When a 503 code is produced, it usually means that there has been a temporary server disruption or other service issue that is being addressed. These are usually resolved very quickly, but in some cases it may be necessary to wait up to 15 minutes for the issue to be resolved and then try the call again.
How do measures from multiple test administrations (i.e. passages) get combined into a single Lexile oral reading measure?
When results from multiple test administrations/passages are combined, a weighted average of the previous measures using the uncertainty of the measures (higher uncertainty = lower weight) produces the final Lexile oral reading measure. MetaMetrics recommends that three passages are read within a single assessment event or across administrations that are no more than two weeks apart to receive a reliable Lexile oral reading measure.
How are WCPM and accuracy scores calculated in the OR API?

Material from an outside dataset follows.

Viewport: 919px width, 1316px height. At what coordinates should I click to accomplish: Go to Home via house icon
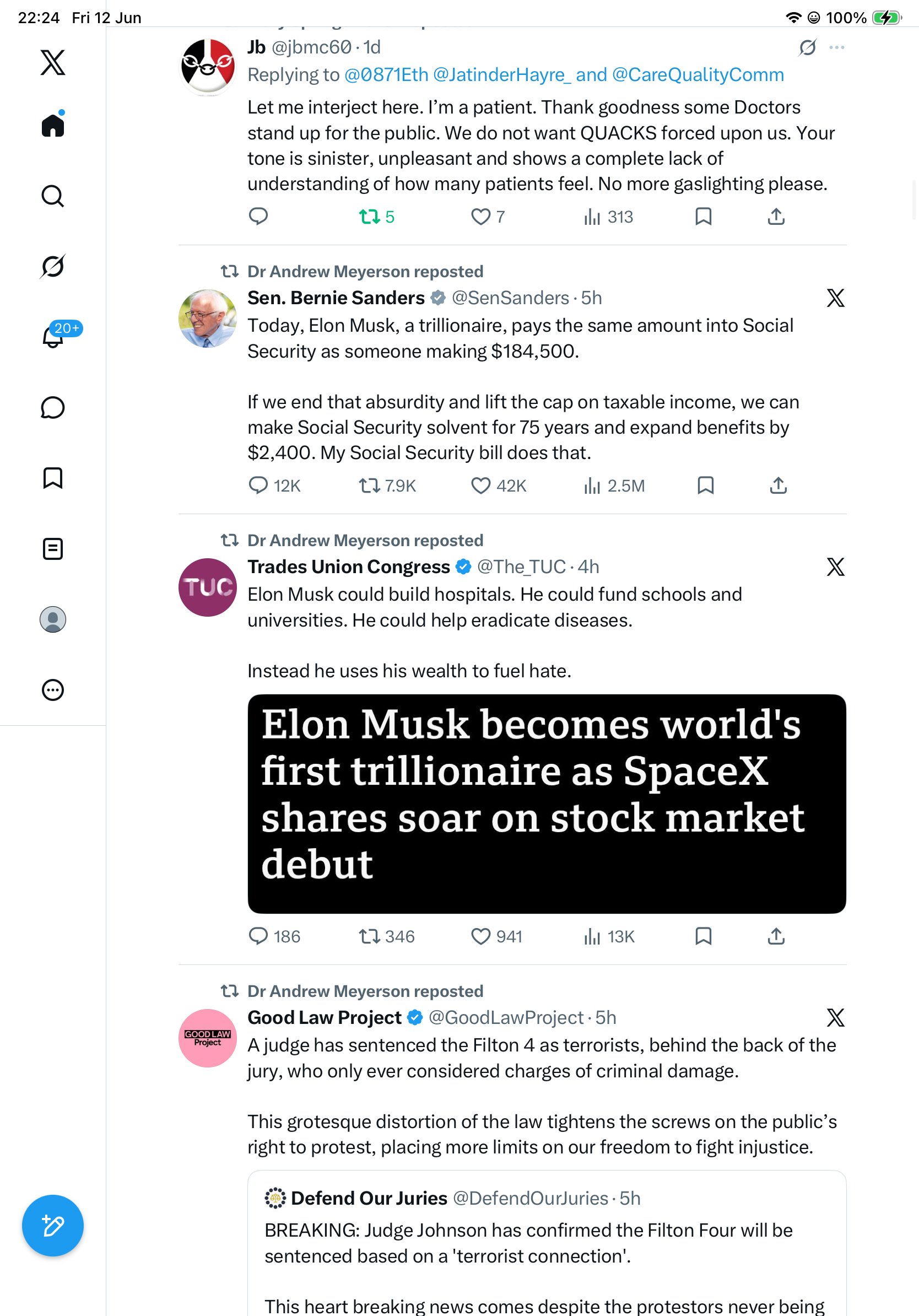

For partners who currently utilize a third-party automatic speech recognition (ASR) service or are looking for an end-to-end solution from MetaMetrics, the ASR is used to automatically calculate the WCPM and Accuracy. MetaMetrics calculates WCPM by dividing the number of words a student reads correctly in a minute by the total number of words read. Accuracy is calculated by dividing the number of words read correctly by the total number of words attempted. These scores are combined with the oral readability of the test passage and used to return a student’s Lexile oral reading measure.
- Words read correctly
- Correctly pronounced words
- Words self-corrected within 3 seconds
- Words read incorrectly (errors)
- Mispronounced words
- Omissions
- Substitutions
- Hesitations of more than 3 seconds
- Words read out of order
- Words that do not count as errors
- Insertions
- Repetitions
- Dialectal differences
- Unscorable
- If a response is total silence or completely unintelligible, mark it as “unscorable”
How does Automated Speech Recognition software (ASR) deal with accents?
Many ASR providers gather speech data from students worldwide, including students for whom English is a second language. This data collection makes the ASR software capable of handling accents, dialects, and speech of all kinds. The ASR software used by MetaMetrics and its partners all has robust international datasets and the capability to recognize accents of English spoken around the world.
How does MetaMetrics ensure data security?
MetaMetrics provides a Lexile Oral Reading service implemented as a stateless REST API. Each request contains all the information necessary for the service to calculate and return a result. In this design, audio performances are processed, and results are returned in real-time. MetaMetrics does not collect any additional student identifiers or personally identifiable information. A performance ID is created, and the measurement is associated with the performance ID. In this way, it is possible for metaMetrics to retrieve past performance measures without requiring the original audio and without any student identification. For this reason, it will be impossible for MetaMetrics to retrieve a specific student’s previously sent performance or response data, and it will be impossible for anyone else to do so. MetaMetrics' design decision to not store any customer data is an important security feature of the Oral Reading service. The only area in which data must be stored is authentication and authorization. MetaMetrics uses a number of industry best practice technologies to safely verify customer identity and authorize incoming API requests. These include use of Auth0, JWT access tokens, and TLS.